→ **SOURCE PASSAGE**:
# # # #

THE PROPERTY OF A PRIVATE COLLECTOR
Osias Beert I (circa 1580-1624)

Details
Osias Beert I (circa 1580-1624)

A pear, apples and apricots on a Wan-li dish, plums, walnuts, hazel nuts, apricots, grapes, pears and mulberries on pewter plates, fraises-de-bois in a klapmuts, a Nautilus cup, roses and tulips in a blue and white Chinese vase, façon de Venise wine glasses, a knife, hazel nuts and twigs with four butterflies - a peacock, two whites and a red admiral - on a wooden table

signed (?) (strengthened) lower right O.BEERT.f, oil on panel
64.2 x 115.5 cm
Provenance
with E. Speelman, London, 1939
from whom purchased by W. Paech, Amsterdam
Literature
C. Benedict, Osias Beert, un Peintre oublié de Natures Mortes, l'Amour de l'Art, XIX, October 1938, p. 308, fig. 3 and p. 310
I. Bergström, Studier i Holländskt Stillebenmalerei under 1600-talet, 1947, p. 112
M.L. Hairs, Osias Beert l'Ancien, Peintre de Fleurs, Revue Belge d'Archéologie et d'Histoire de l'Art, XX, 1951, pp. 238/39, fig. 1, pp. 242 and 249 under A
M.L. Hairs, Deux vases de fleurs attribués à l'atelier d'Osias Beert, Bulletin des Musées Royaux des Beaux-Arts de Belgique, V, 1953, pp. 21-26
M.L. Hairs, Les Peintres Flamands de Fleurs au XVIIe Siècle, 1955, pp. 122/23 and 194, fig. 5; edition 1965, pp. 235 and 347; edition 1985, I, p. 336 and II, p. 4; English edition 1985, pp. 336 and 456
I. Bergström, Dutch Still-Life Painting in the Seventeenth Century, 1956, p. 104
E. Greindl, Les Peintres Flamands de Nature Morte du XVII Siècle, 1956, pp. 16, 29 and 149, fig. 5; edition 1983, pp. 22/23, 181, fig. 14 and 335, no. 2
I. Bergström, Osias Beert the Elder as a Collaborator of Rubens, The Burlington Magazine, 649, no. 99, 1957, pp. 123/24, fig. 25
Ph. Durey a.o., Le Siècle de Rubens dans les Collections Publiques Françaises, exhibition catalogue, Paris 1977/78, p. 42, under no. 6
Exhibited
London, Arthur Tooth & Sons Gallery, Exhibition of specially chosen Dutch still life and flower Paintings, 12 January-5 February 1938, no. 7

Lot Essay

For further information on the present lot, see separate catalogue

See colour illustration


Little is known about Osias Beert, an Antwerp trained artist whose career was to a degree overshadowed by that of Jan Brueghel I, but whose merits were recognised by Rubens as they collaborated on one occasion. While Brueghel concentrated on still life's of flowers, landscape and small scale 'staffage', Beert concentrated on still life's making a speciality of the 'laden table' mode. Only six pupils were enrolled in his studio between 1605-1618 indicating a limited output, and indeed Beerts' extant oeuvre is not large.

# # # #

→ **INFORMATION GIVEN**:

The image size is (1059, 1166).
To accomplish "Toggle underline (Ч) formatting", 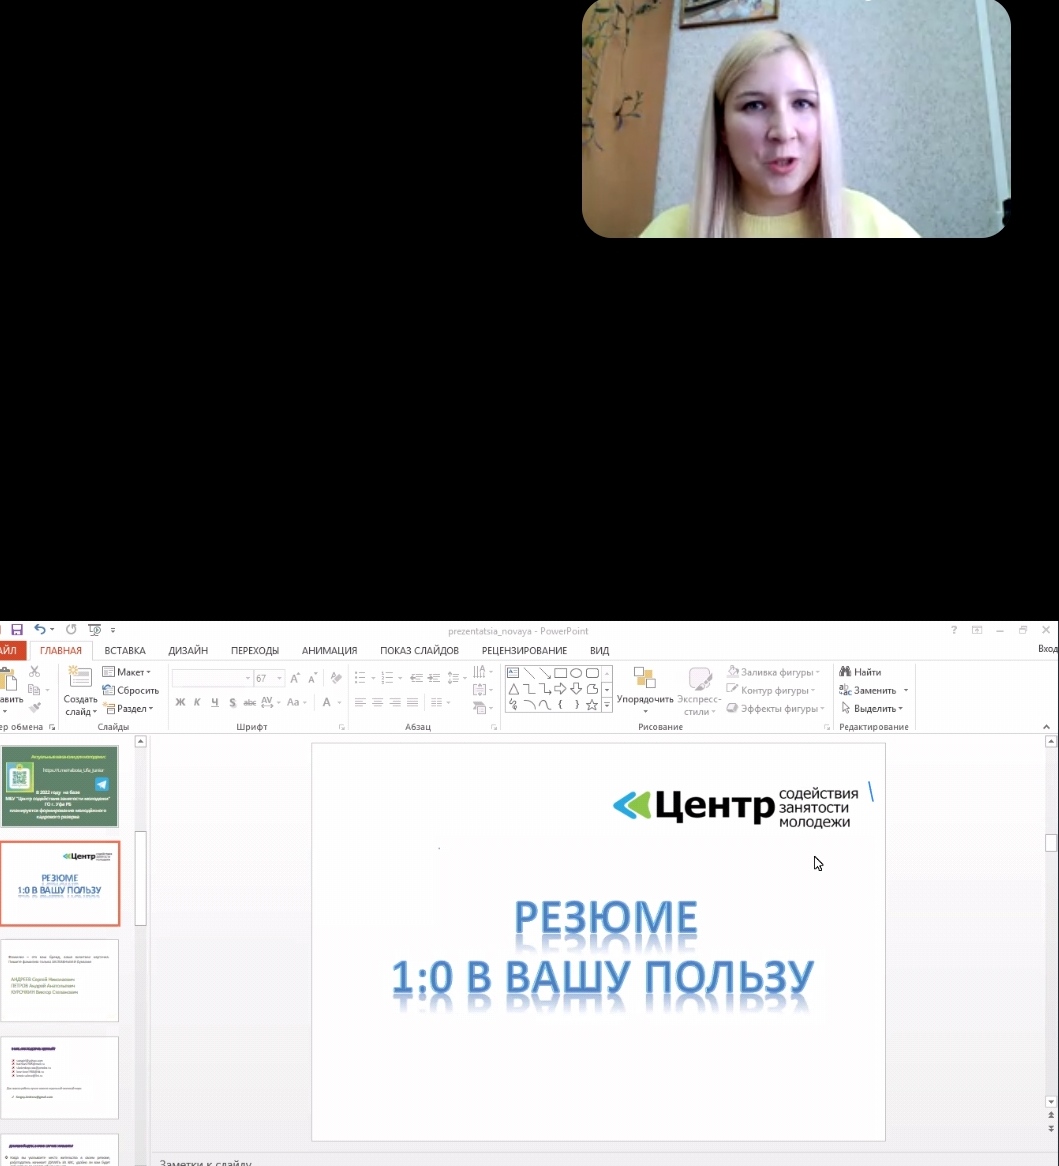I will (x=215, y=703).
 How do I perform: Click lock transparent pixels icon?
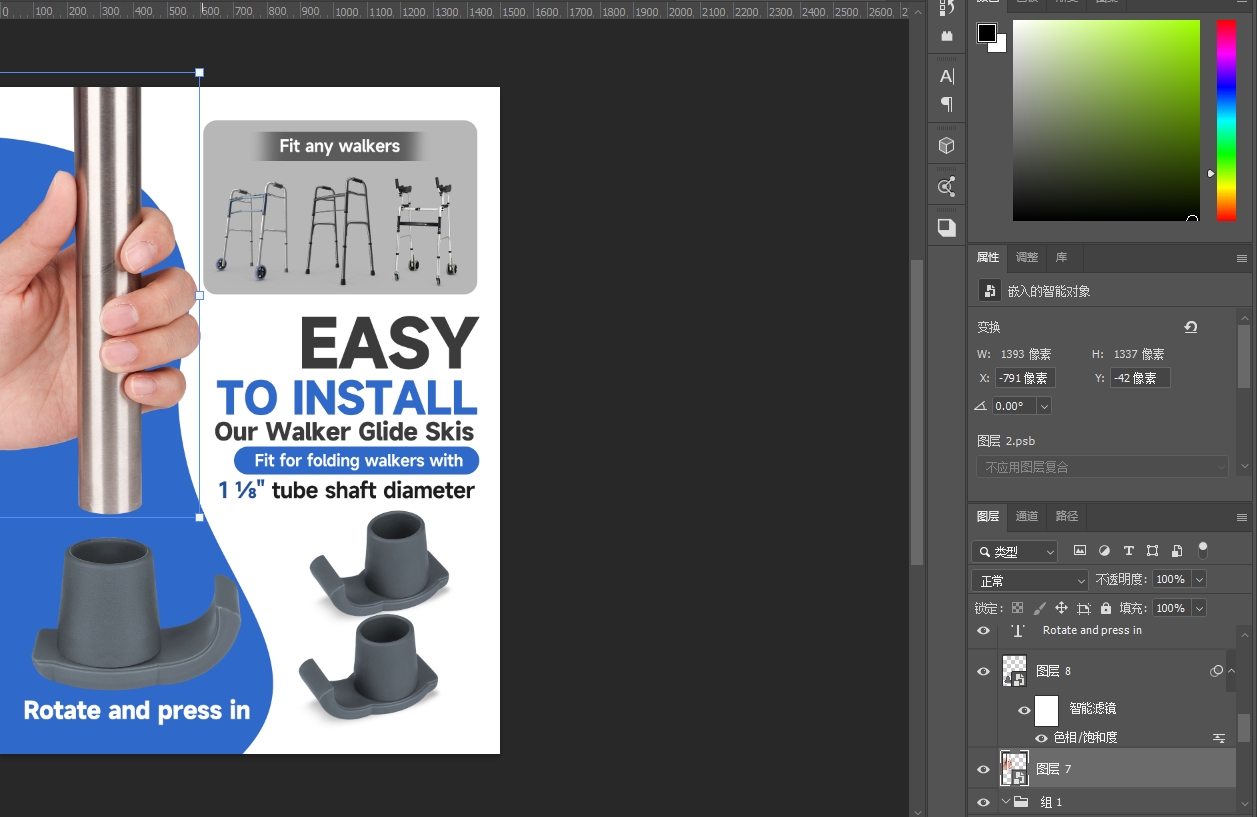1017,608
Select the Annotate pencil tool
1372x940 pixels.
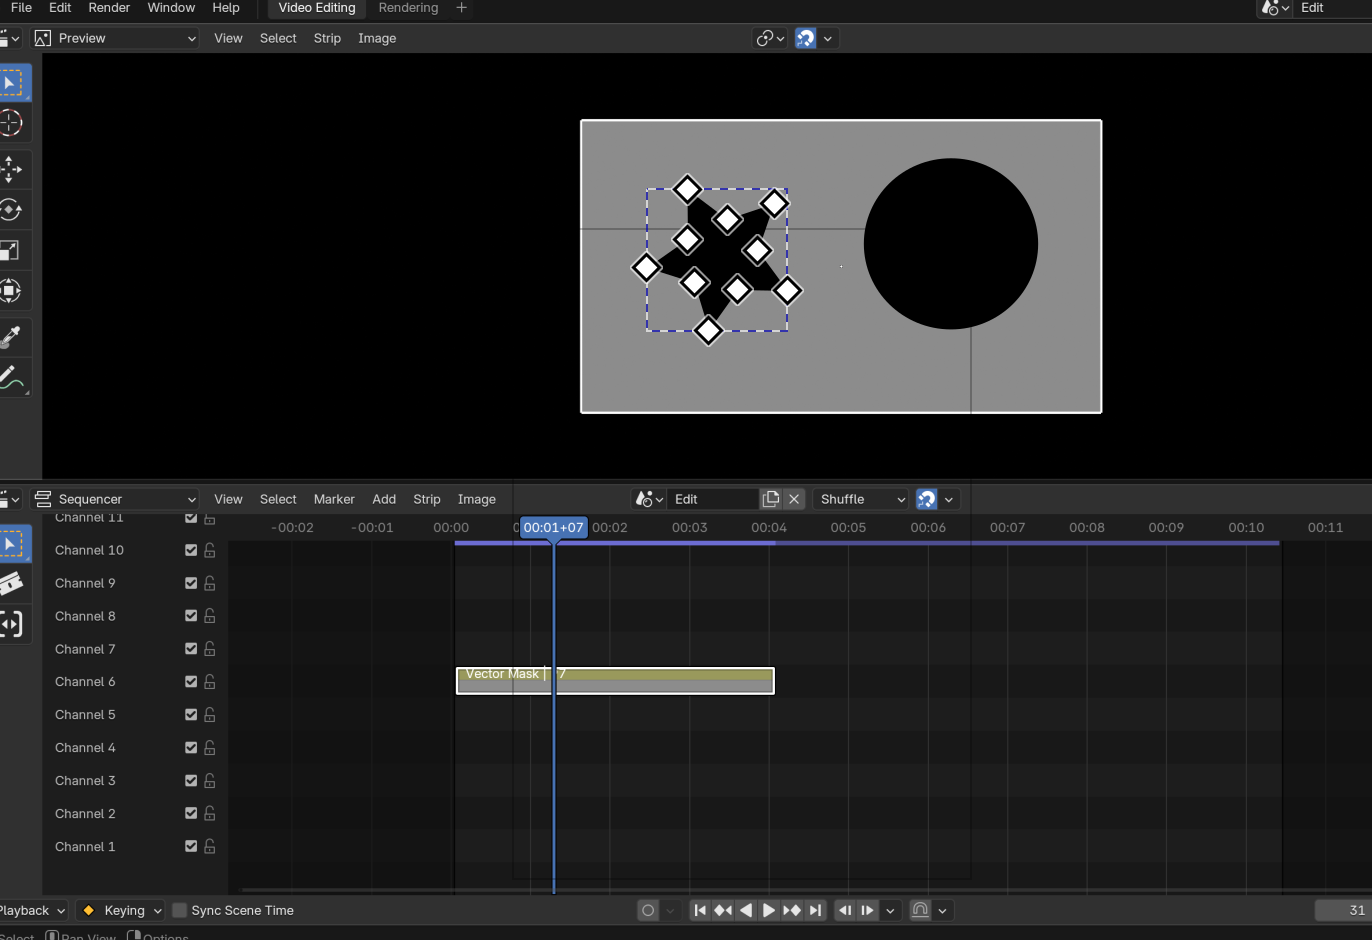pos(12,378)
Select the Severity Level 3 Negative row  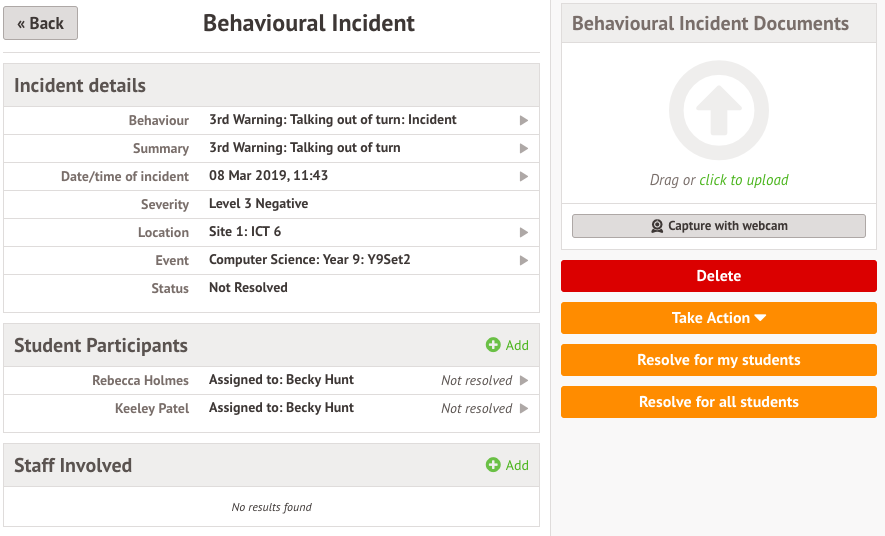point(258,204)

# # # #

→ **TASK SET**:
[1] In the catalogue entry, turn the paragraph that begins "Little is known about Osias Beert" into a short bulleted list that keeps its main facts.
[2] Based on the catalogue entry, answer yes or no to each statement and quote the words that decide it: (a) The painting measures 64.2 by 115.5 cm. (b) The painting was exhibited in Paris in 1938. (c) Beert had a large number of pupils.
[3] According to the catalogue entry, who bought the painting from E. Speelman?
None of the lines after the catalogue entry are needed here.

→ **ANSWERS FOR THIS EXERCISE**:
[1]
- Little is known about Osias Beert, an artist trained in Antwerp.
- His career was somewhat overshadowed by Jan Brueghel I's.
- Rubens recognized his merits, and the two worked together once.
- Brueghel focused on flower still lifes, landscape and small-scale "staffage."
- Beert focused on still lifes and specialized in the "laden table" mode.
- Only six pupils enrolled in his studio between 1605 and 1618, which points to a limited output.
- His surviving body of work is not large.

[2]
(a) Yes: "64.2 x 115.5 cm"
(b) No: "London, Arthur Tooth & Sons Gallery, Exhibition of specially chosen Dutch still life and flower Paintings, 12 January-5 February 1938, no. 7"
(c) No: "Only six pupils were enrolled in his studio between 1605-1618"

[3] W. Paech, Amsterdam.